The theme of admissions was raised. The noble Baroness, Lady Jones of Whitchurch, and the noble Lord, Lord Knight of Weymouth, slightly overstated the extent of the changes that the Bill makes to admissions. We are making changes to the role of the adjudicator, making schools and local authorities responsible for implementing his decisions. However, his decisions remain binding and the Bill extends his remit to academies and free schools, a development that I would have expected noble Lords to welcome.

The noble Baroness, Lady Jones of Whitchurch, raised the issue of grammar school expansion. The Bill and the code do not allow for an increase in school selection. However, as has been the case since the Education Inspections Act 2006, a maintained school can increase the number of places that it offers, subject to consultation. We want and need good schools to be able to expand, and it would be wrong to exclude grammar schools from this.

I understand the concern raised by the noble Lord, Lord Stevenson of Balmacara, about the timing of the package of major reforms to higher education.
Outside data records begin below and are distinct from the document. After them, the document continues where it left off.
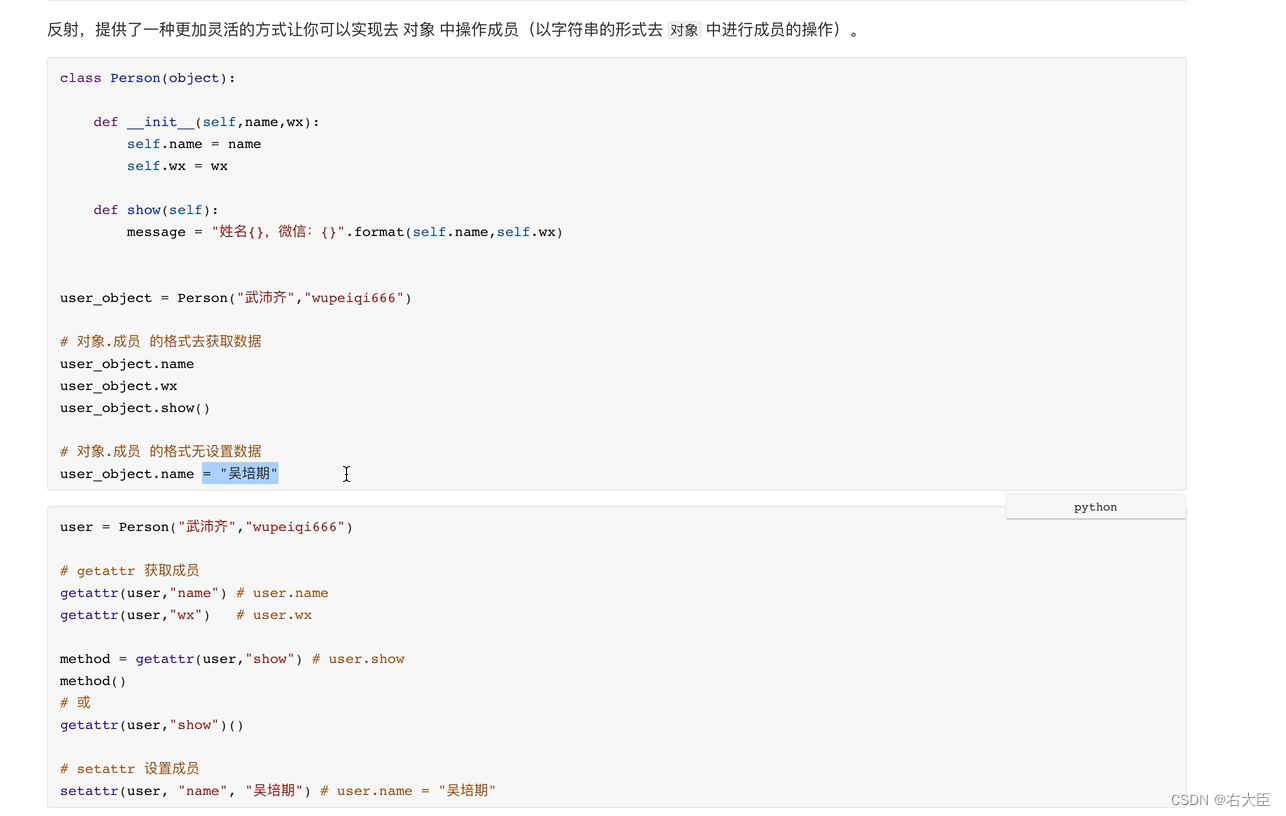
Task: Click the comment # 或
Action: [74, 702]
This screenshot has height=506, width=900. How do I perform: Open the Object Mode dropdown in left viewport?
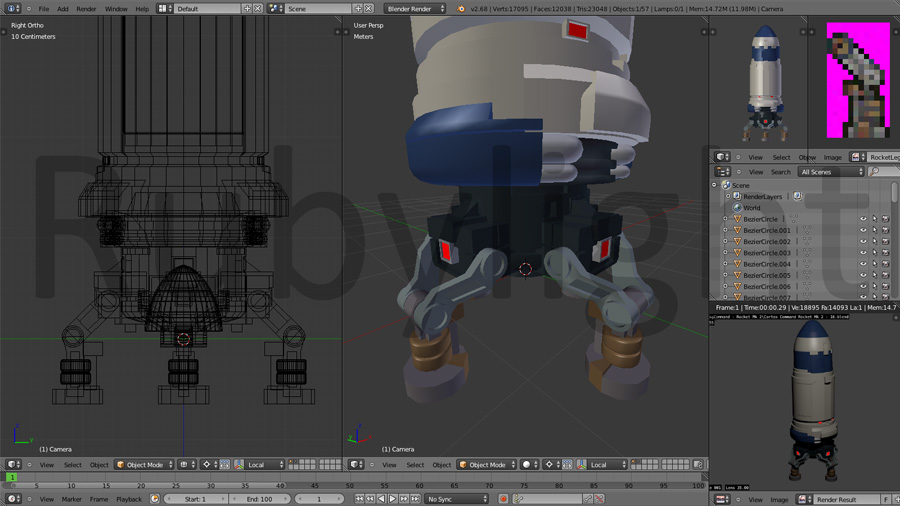(x=145, y=465)
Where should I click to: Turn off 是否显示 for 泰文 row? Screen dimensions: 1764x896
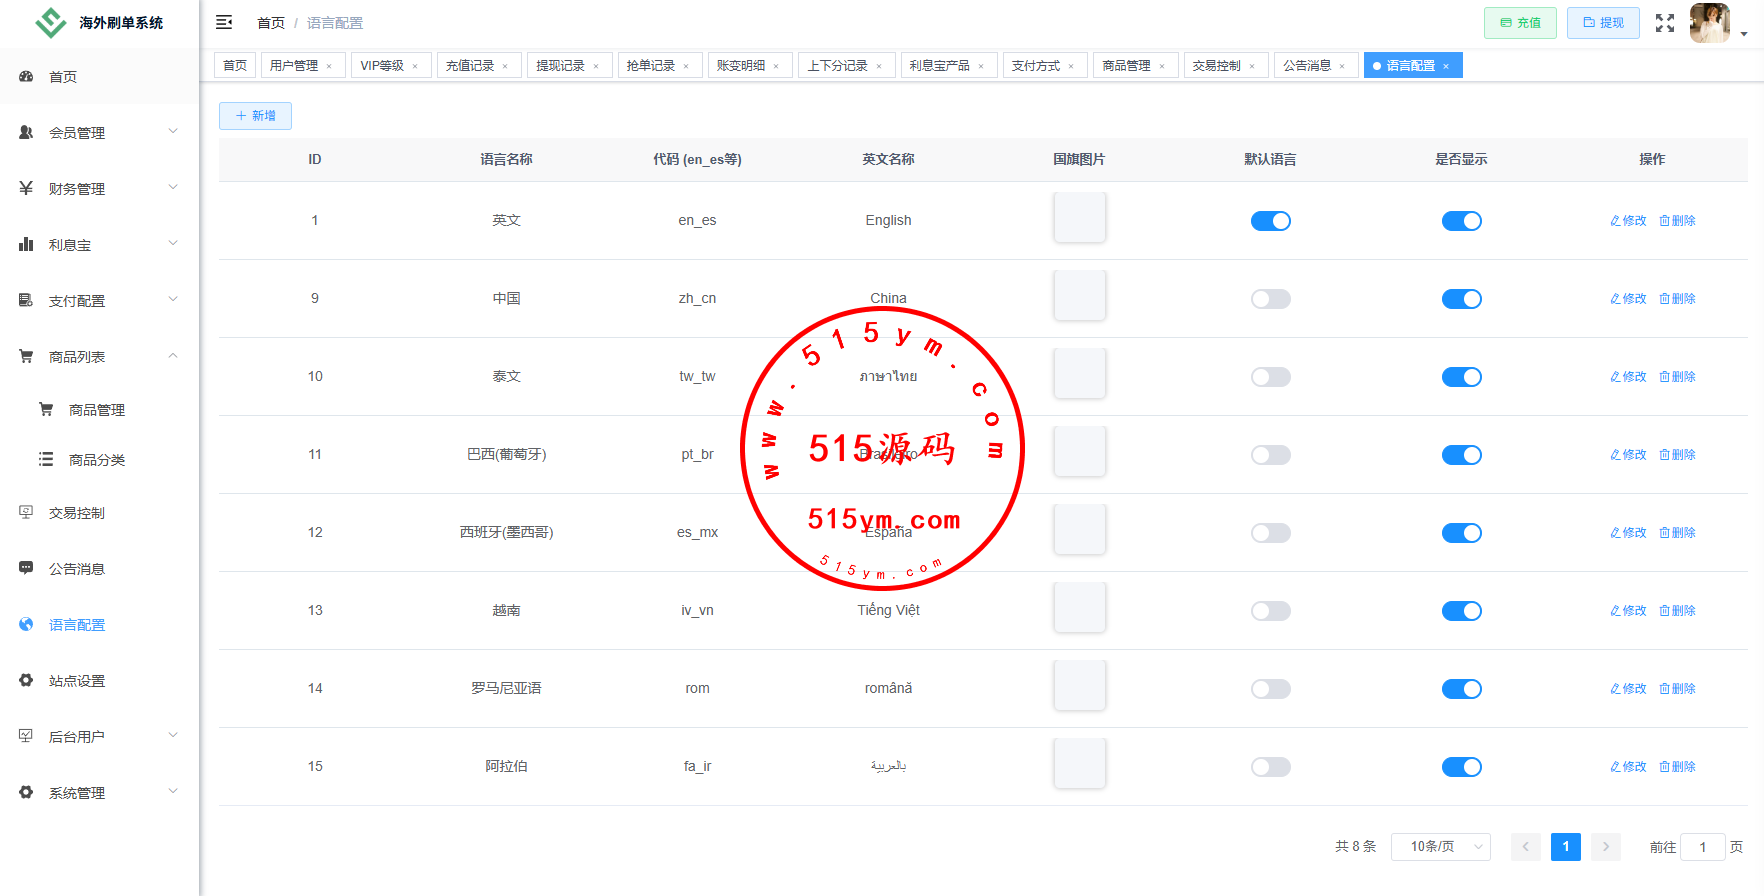pos(1461,377)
On the fiscal context, our desire to let potential students know the financial arrangements that will apply next year as early as possible has required us to take the change forward in stages. The increases in tuition fees were settled at the end of last year. The Bill makes necessary changes to primary legislation to enable progressive interest rates to be charged.

Noble Lords asked about the forthcoming White Paper on higher education. I reassure them that it will be published shortly. My noble friend Lord Henley will seek opportunities to brief those noble Lords who are interested in the subject before we come to the relevant clauses.
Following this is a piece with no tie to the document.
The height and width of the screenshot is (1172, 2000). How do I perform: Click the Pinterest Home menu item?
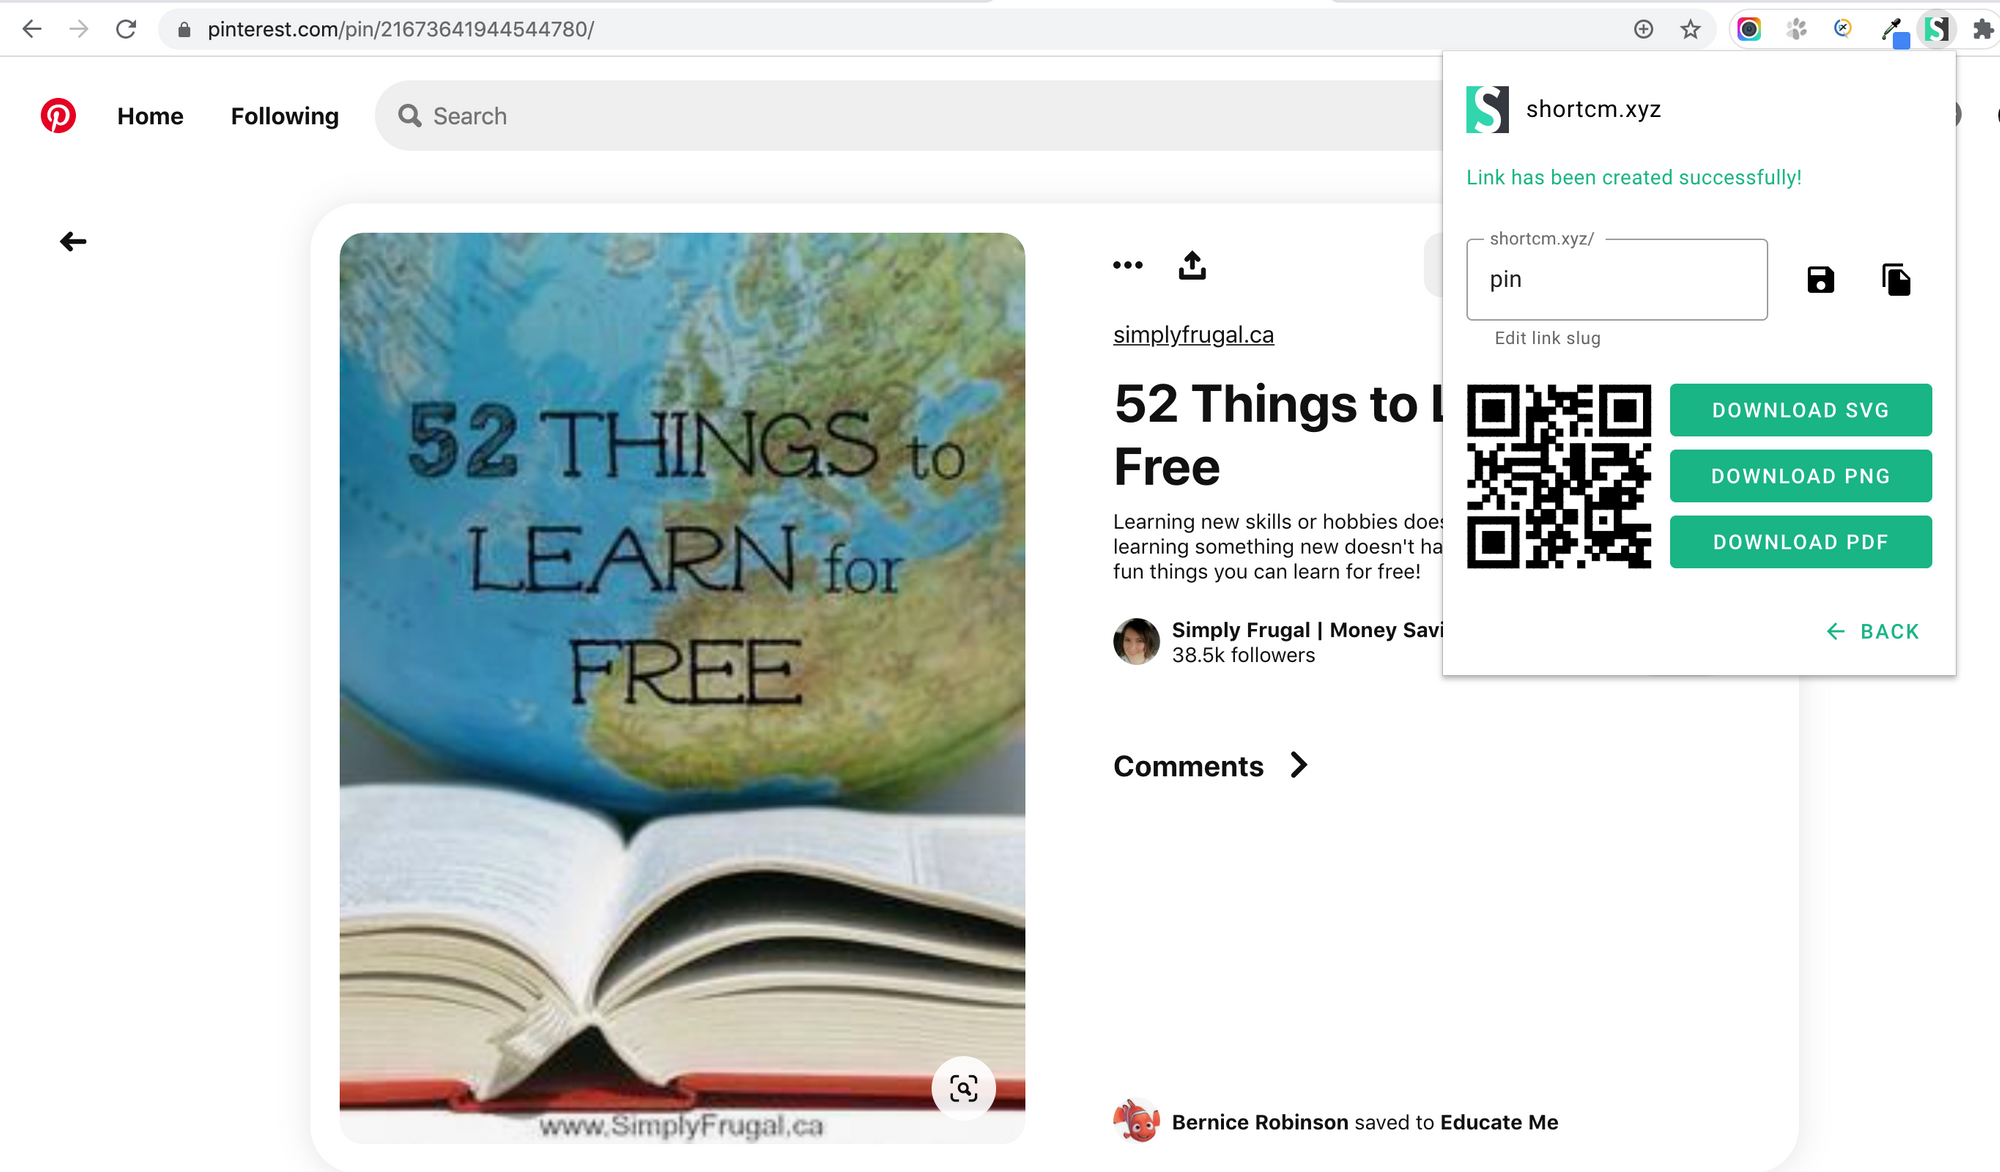click(x=151, y=116)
My Lords, I briefly offer the Minister a constructive suggestion from my noble friend Lord Phillips. He pointed out that the Bill contains amendments to 15 other statutes; indeed, there are 42 amendments to the Education Inspections Act 2006 alone. It may therefore be for the convenience of the House, and would aid noble Lords in scrutinising the Bill, if the Government place in the Library of the House all the statutes that are to be amended, with the amendments clearly marked. Noble Lords could then photocopy the relevant parts of those Acts so that we could more easily understand what the amendments would do.

That seems a sensible suggestion. My noble friend Lord Phillips of Sudbury, assiduous as he is, has already written to me, having failed to intervene on me earlier. I shall see what I can do about that. Like all noble Lords, I find that the way that the Bill is drafted makes it difficult to navigate one’s way through it.

At the heart of the Government’s coalition programme are the principles of greater freedom and fairness. These principles underpin the Bill. In many areas it takes forward the reforms of the previous Government in early years, greater school autonomy and powers to improve behaviour and discipline. In others, it strips away top-down legislative controls, which can stifle the professionalism of those working in schools, colleges and local areas. It tries, as my noble friend Lord Eccles argued, to put decisions more in the hands of teachers, parents and pupils, and moves us towards an education system that the international evidence shows characterises the highest-performing education systems in the world.

I welcome the opportunity that the Committee stage will offer us to refine the legislation. In that spirit, I ask the House to give the Bill a Second Reading.